[Quoted passage]
Errors
All gateway errors follow a consistent JSON structure. Understanding these error codes helps with debugging and building resilient client integrations.
Error Response Format
The gateway emits four distinct error envelope shapes depending on which middleware or route handler produced the error. The shape you observe depends on whether the failure is a validation/auth/rate-limit issue (caught by the global handler), a runtime gateway error (caught by the route’s try/catch), or a capability-scope rejection (emitted inline by the capability guard).
Canonical Envelope (Global Error Handler)
Used by validation failures, authentication failures, rate-limit rejections, budget rejections, guard rejections, and any AppError propagated via next(err). This is the shape clients should expect for the majority of 4xx responses across all endpoints, including /v1/messages:
{ "error": { "code": "ERROR_CODE", "message": "Detailed error description", "details": { "additional": "context" } }}The details object varies by error code (e.g. rate-limit errors include level, retryAfter, limit, windowMs; validation errors include issues[]). In production, sensitive fields (userId, permissions, action, resource, stack) are stripped from details before the response is sent.
Inline Route Envelope — OpenAI-format Endpoints (Runtime Errors)
/v1/chat/completions and /v1/completions catch runtime gateway errors inside the route handler and emit a minimal OpenAI-style envelope without a code field:
{ "error": { "message": "Detailed error message", "type": "server_error" }}The legacy /v1/completions endpoint omits the code entirely. Other OpenAI-shape endpoints include an AppError code when one is available, but the shape is still distinct from the global handler — type is set, details is absent.
[/Quoted passage]
[Source data]
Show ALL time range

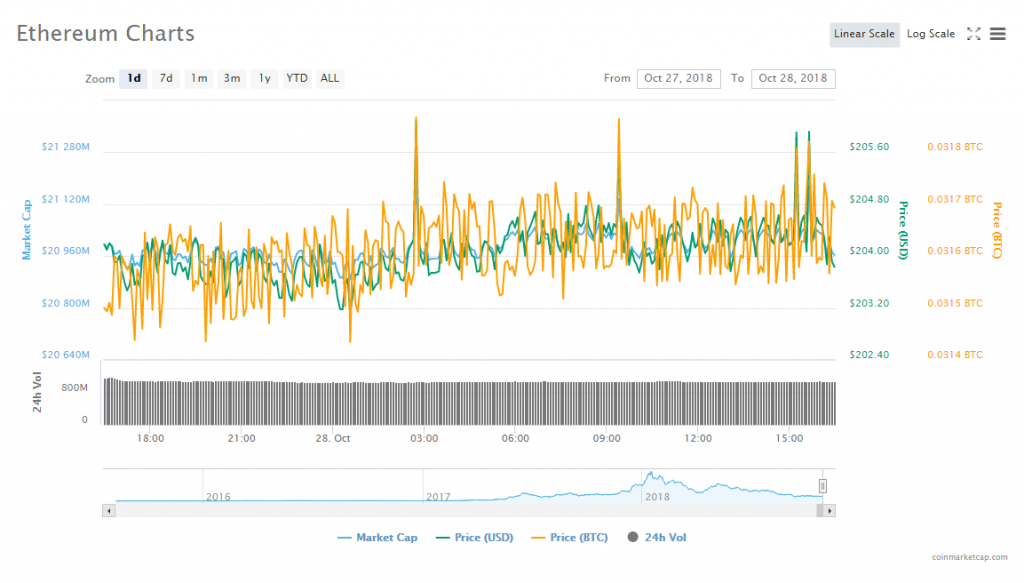(329, 78)
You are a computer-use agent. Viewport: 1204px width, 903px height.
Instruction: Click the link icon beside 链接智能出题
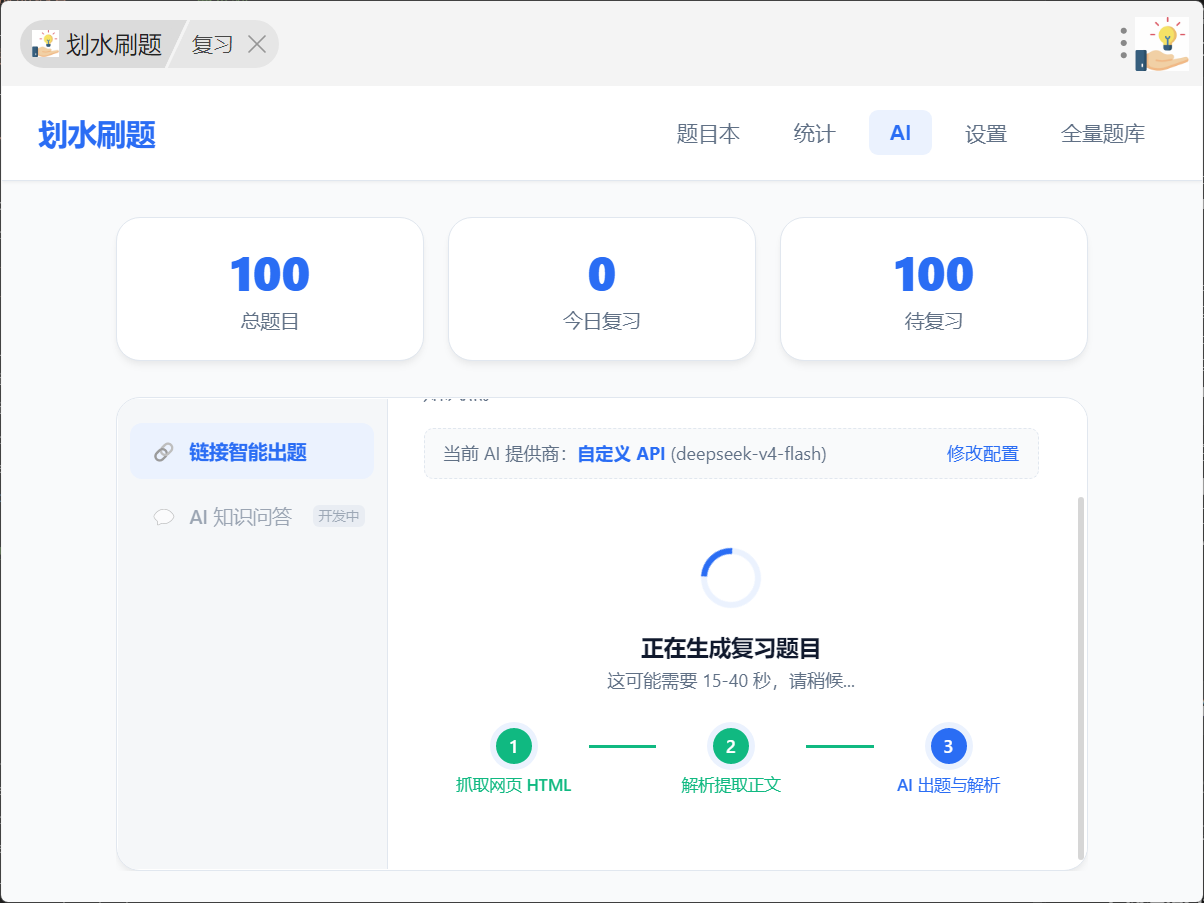(164, 452)
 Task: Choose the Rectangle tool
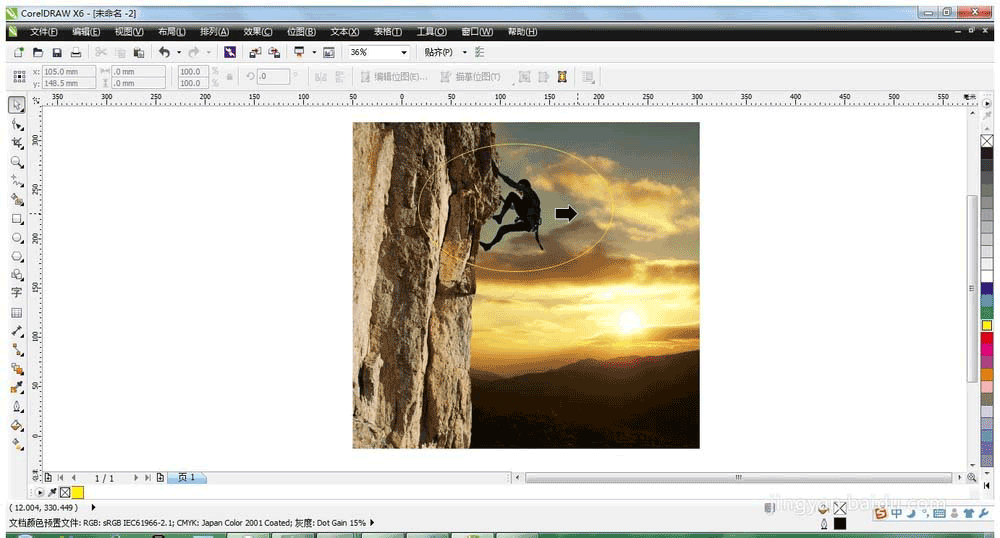click(17, 219)
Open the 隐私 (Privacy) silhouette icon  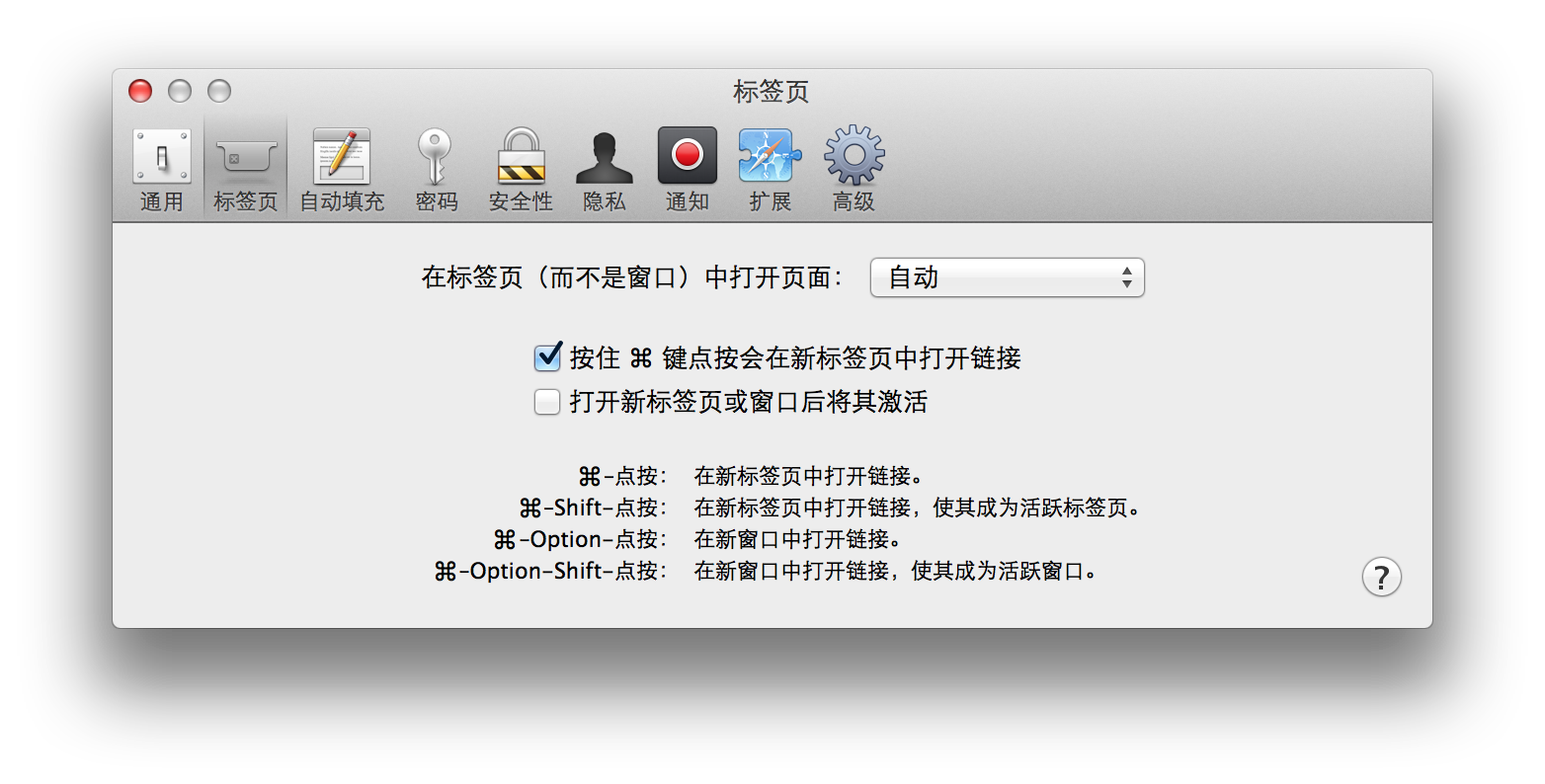[x=605, y=168]
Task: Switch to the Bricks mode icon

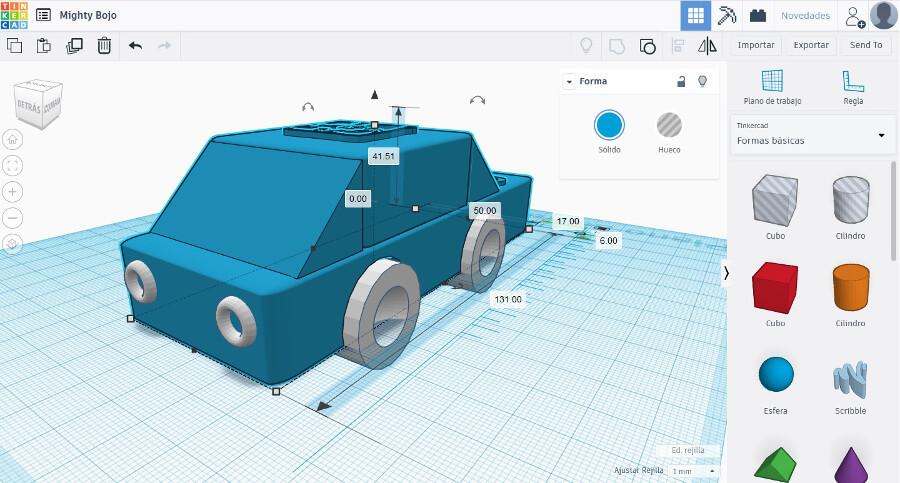Action: [x=758, y=15]
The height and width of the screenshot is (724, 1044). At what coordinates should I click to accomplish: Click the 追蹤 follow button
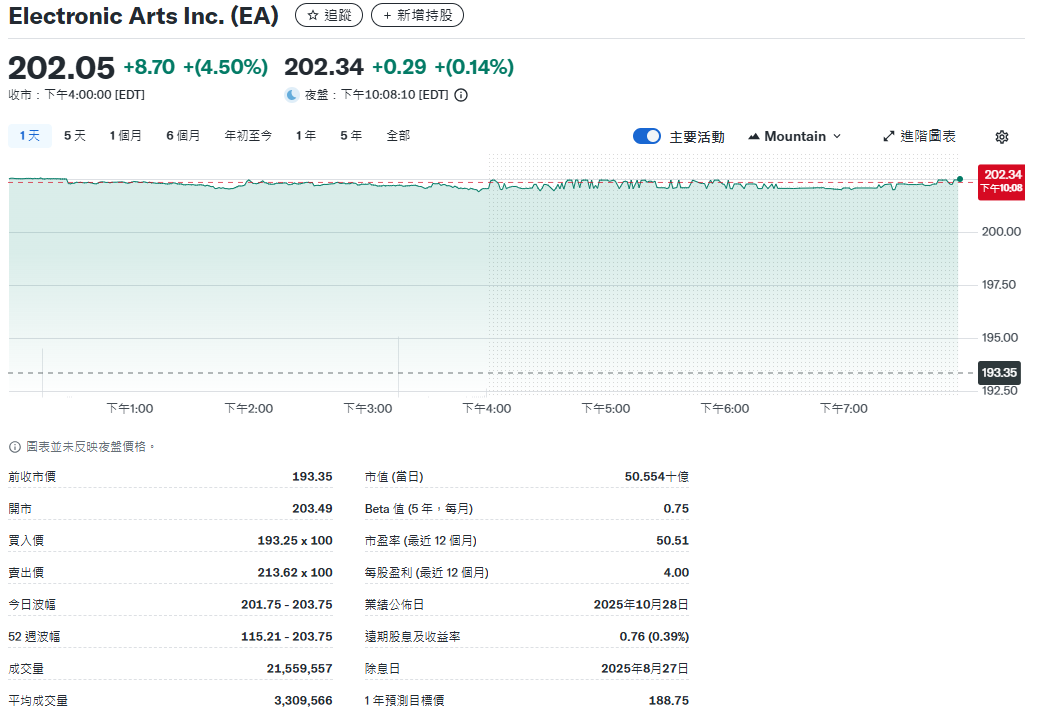click(329, 16)
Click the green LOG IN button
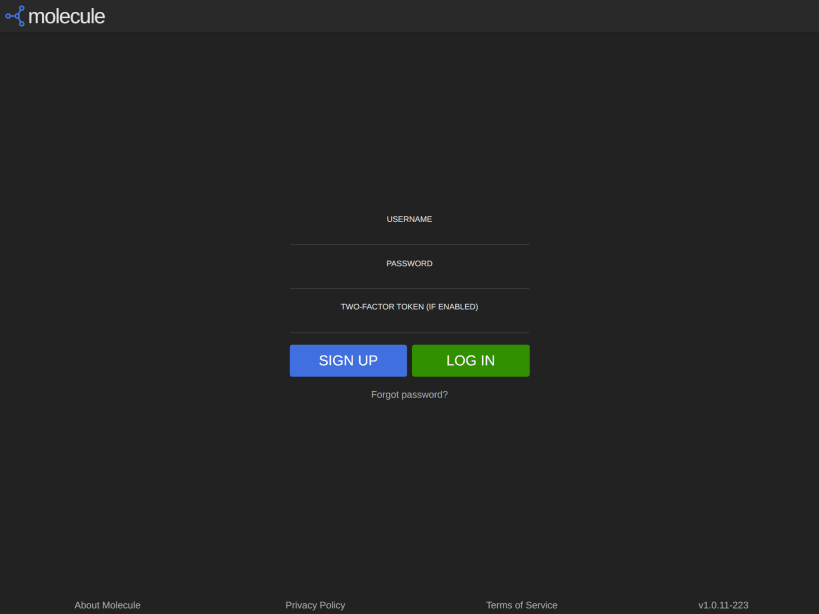Viewport: 819px width, 614px height. coord(470,360)
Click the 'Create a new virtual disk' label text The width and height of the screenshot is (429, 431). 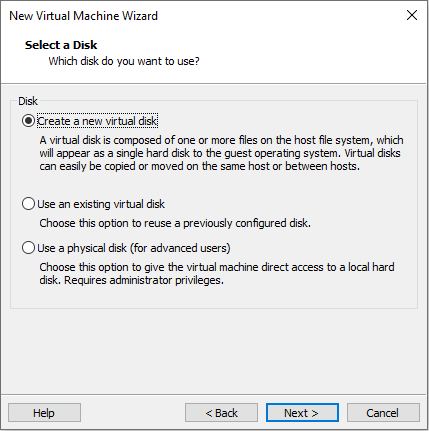point(97,121)
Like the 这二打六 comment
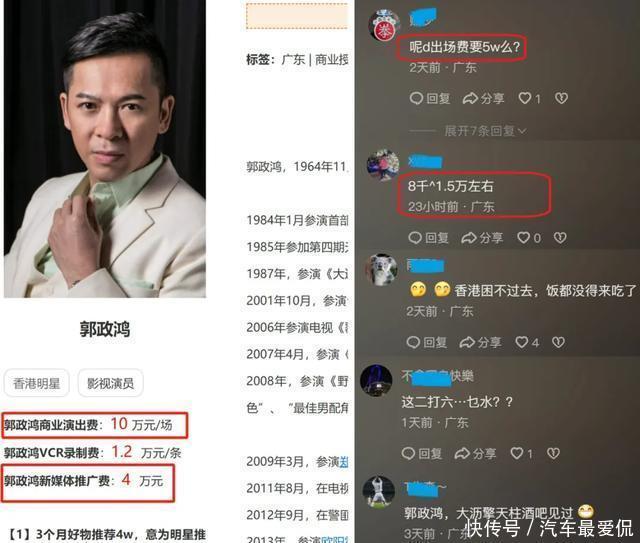Viewport: 640px width, 543px height. 522,453
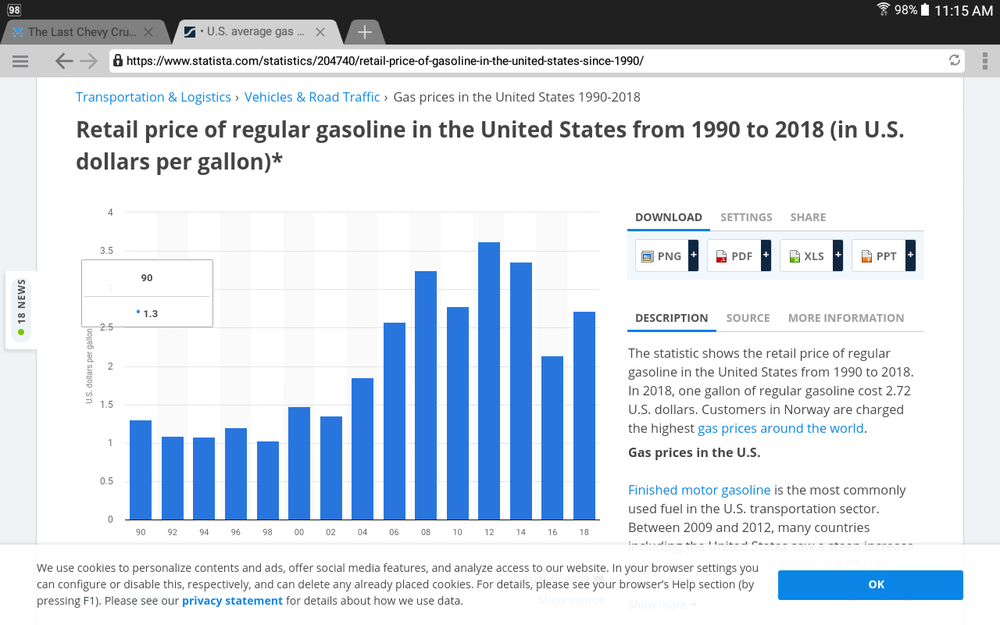Switch to the SETTINGS tab
Image resolution: width=1000 pixels, height=625 pixels.
coord(746,217)
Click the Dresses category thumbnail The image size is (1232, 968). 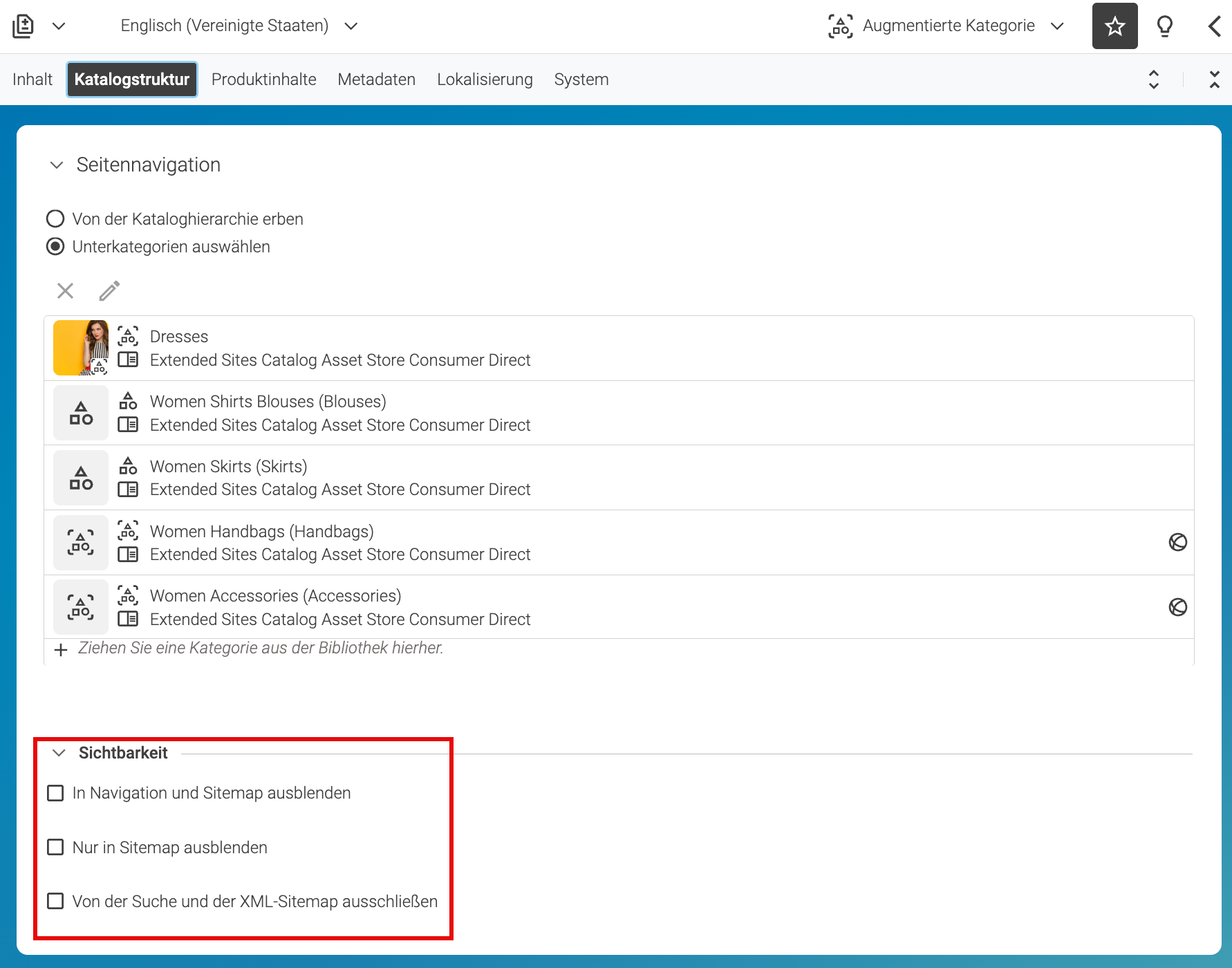[x=81, y=348]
[/Source data]
Brief 1. Translate this sentence from the gateway errors page into Spanish: "All gateway errors follow a consistent JSON structure."
Brief 2. Update the gateway errors page from "Canonical Envelope (Global" to "response is sent.", putting "bulk" in place of "majority".

Problem solution 1. Todos los errores de la puerta de enlace siguen una estructura JSON coherente.

Problem solution 2.
Canonical Envelope (Global Error Handler)
Used by validation failures, authentication failures, rate-limit rejections, budget rejections, guard rejections, and any AppError propagated via next(err). This is the shape clients should expect for the bulk of 4xx responses across all endpoints, including /v1/messages:
{ "error": { "code": "ERROR_CODE", "message": "Detailed error description", "details": { "additional": "context" } }}The details object varies by error code (e.g. rate-limit errors include level, retryAfter, limit, windowMs; validation errors include issues[]). In production, sensitive fields (userId, permissions, action, resource, stack) are stripped from details before the response is sent.